• Grupo EBX estreia plataforma digital

    Fonte: http://www.eikebatista.com.br/page/index.aspx

    O Grupo EBX, do empresário Eike Batista, lança sua a nova plataforma eletrônica, multimídia e aberta a todos.  O site do empresário (www.eikebatista.com.br) traz informações sobre suas realizações nas áreas socioambientais, de educação e cultura, empreendimentos e visão de futuro. A página apresenta ainda a Visão 360⁰, trajetória pessoal, conceitos de empreendedorismo e acervo digital, com palestras e entrevistas.

    Além do site pessoal, está disponível também o “Descubra a Ebx” (www.descubraebx.com.br), com conteúdo rico sobre as cinco companhias do grupo: OGX (petróleo), MPX (energia), LLX (logística), MMX (mineração) e OSX (indústria offshore).

    E ainda, o grupo lançou dia 19 p.p um canal customizado no YouTube www.youtube.com/grupoebx com diversas entrevistas de Eike Batista e vídeos sobre os empreendimentos, além de palestras ministradas por Eike a estudantes e demais realizações ocorridas desde a criação da Ebx, na década de 1980.

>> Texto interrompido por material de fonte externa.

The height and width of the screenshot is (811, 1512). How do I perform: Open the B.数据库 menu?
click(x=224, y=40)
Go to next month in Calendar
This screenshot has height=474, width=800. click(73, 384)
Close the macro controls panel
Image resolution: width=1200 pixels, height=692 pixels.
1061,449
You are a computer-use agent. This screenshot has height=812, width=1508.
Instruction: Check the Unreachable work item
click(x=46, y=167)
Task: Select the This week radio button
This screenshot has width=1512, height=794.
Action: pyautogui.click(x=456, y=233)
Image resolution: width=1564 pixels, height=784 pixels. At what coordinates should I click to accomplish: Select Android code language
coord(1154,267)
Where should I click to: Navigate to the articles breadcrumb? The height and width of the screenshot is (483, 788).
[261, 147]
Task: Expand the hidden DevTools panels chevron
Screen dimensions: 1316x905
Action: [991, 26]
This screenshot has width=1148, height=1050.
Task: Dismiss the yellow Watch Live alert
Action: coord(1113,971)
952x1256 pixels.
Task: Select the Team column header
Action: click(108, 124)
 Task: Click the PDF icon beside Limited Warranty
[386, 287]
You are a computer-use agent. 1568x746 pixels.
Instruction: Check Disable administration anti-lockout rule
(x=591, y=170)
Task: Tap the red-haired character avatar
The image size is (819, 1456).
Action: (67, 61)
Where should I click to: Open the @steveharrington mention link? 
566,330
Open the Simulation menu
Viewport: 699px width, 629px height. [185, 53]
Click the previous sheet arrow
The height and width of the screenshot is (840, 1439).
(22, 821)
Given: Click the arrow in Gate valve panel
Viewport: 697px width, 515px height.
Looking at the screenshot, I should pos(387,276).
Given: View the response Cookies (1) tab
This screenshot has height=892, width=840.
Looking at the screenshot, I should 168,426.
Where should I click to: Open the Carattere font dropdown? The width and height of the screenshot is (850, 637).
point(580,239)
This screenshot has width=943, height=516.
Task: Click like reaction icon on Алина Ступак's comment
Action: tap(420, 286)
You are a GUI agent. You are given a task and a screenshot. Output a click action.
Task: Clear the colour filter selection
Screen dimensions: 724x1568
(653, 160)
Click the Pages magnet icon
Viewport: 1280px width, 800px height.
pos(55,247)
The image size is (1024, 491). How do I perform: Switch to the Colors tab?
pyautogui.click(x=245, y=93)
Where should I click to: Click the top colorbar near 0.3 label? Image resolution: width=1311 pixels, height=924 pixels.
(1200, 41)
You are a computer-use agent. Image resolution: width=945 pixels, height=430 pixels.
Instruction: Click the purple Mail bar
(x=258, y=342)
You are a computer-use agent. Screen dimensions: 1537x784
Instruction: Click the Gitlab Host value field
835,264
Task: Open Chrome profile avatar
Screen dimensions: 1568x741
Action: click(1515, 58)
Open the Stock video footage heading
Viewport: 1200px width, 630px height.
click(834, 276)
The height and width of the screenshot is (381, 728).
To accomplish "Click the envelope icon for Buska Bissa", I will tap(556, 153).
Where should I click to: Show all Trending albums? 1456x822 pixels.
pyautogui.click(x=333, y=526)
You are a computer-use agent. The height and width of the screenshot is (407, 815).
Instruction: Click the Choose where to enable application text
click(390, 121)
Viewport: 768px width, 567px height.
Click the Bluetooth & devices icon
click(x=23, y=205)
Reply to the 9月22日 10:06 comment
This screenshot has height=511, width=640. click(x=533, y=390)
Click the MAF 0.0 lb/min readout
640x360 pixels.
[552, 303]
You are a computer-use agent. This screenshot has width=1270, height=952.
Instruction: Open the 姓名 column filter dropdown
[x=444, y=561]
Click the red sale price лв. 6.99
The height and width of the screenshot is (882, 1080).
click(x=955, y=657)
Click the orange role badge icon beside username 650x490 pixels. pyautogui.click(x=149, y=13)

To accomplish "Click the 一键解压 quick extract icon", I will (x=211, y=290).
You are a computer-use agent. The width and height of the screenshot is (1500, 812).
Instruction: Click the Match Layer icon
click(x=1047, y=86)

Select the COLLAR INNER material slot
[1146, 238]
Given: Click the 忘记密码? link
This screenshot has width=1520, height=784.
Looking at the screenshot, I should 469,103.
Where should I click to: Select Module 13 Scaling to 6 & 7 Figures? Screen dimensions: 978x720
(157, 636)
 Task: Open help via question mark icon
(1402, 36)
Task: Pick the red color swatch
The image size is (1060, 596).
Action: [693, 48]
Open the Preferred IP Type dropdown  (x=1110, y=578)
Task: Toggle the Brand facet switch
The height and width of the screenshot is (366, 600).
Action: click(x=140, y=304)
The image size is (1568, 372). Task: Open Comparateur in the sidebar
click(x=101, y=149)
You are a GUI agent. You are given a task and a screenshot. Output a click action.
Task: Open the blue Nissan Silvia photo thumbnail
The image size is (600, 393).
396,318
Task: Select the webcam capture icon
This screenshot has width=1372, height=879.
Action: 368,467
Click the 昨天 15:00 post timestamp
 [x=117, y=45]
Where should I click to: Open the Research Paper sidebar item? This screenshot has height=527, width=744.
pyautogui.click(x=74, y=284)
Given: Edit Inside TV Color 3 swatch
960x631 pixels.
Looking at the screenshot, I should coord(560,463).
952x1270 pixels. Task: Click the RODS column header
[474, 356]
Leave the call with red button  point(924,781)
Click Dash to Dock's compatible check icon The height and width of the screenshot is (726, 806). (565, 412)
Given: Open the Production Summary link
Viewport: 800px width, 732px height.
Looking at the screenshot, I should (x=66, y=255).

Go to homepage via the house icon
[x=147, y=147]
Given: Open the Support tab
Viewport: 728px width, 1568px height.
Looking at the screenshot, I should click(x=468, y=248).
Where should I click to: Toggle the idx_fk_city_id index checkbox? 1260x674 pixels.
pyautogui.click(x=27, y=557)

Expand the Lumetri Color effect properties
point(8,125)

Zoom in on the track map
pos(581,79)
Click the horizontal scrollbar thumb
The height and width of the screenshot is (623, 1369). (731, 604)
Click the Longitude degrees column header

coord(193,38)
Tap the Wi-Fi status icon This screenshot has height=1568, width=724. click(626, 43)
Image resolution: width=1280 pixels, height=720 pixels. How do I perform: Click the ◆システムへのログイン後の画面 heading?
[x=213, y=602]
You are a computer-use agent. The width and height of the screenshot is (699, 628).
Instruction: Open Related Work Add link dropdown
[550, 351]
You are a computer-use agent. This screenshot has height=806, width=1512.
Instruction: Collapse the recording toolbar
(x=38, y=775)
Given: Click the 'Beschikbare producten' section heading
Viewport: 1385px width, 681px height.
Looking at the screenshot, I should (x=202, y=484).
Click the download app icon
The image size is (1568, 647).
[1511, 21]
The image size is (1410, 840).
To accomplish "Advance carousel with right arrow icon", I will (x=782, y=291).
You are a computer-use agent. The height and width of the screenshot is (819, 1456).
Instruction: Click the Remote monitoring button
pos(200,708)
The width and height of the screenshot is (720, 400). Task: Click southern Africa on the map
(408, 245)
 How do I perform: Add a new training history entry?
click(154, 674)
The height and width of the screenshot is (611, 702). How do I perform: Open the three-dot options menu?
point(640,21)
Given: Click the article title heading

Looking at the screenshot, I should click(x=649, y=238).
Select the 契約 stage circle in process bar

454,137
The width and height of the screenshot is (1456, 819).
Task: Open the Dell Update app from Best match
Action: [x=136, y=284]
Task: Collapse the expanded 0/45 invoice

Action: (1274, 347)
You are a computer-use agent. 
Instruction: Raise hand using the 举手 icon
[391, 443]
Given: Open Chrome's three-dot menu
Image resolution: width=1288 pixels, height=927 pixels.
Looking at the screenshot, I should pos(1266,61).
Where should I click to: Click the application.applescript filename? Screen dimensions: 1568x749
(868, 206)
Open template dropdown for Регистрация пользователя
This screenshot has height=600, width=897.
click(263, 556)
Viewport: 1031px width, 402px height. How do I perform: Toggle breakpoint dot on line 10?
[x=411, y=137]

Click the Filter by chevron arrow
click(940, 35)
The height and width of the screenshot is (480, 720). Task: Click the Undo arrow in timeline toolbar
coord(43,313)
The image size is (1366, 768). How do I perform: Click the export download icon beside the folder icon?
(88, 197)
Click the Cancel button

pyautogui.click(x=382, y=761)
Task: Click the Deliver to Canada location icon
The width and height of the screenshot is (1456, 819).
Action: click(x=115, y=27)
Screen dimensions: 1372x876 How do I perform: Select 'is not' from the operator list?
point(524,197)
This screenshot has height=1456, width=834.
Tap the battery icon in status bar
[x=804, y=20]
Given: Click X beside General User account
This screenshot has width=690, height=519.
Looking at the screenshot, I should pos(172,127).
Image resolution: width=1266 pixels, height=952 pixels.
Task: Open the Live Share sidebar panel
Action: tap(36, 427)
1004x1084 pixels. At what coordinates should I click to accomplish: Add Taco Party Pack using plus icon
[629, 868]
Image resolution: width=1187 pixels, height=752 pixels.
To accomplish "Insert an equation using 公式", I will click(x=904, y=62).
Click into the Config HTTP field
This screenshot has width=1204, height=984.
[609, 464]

    Os sites vão funcionar de modo integrado ao Twitter de Eike Batista, no endereço www.twitter.com/eikebatista, que já possui mais de 226 mil seguidores. A ideia dessas iniciativas digitais é materializar esses valores numa plataforma aberta, integrada e acessível a todos. Acesse e participe dando sua opinião.

    Fonte: Agência Ideal / Editado pelo blog avemarketing.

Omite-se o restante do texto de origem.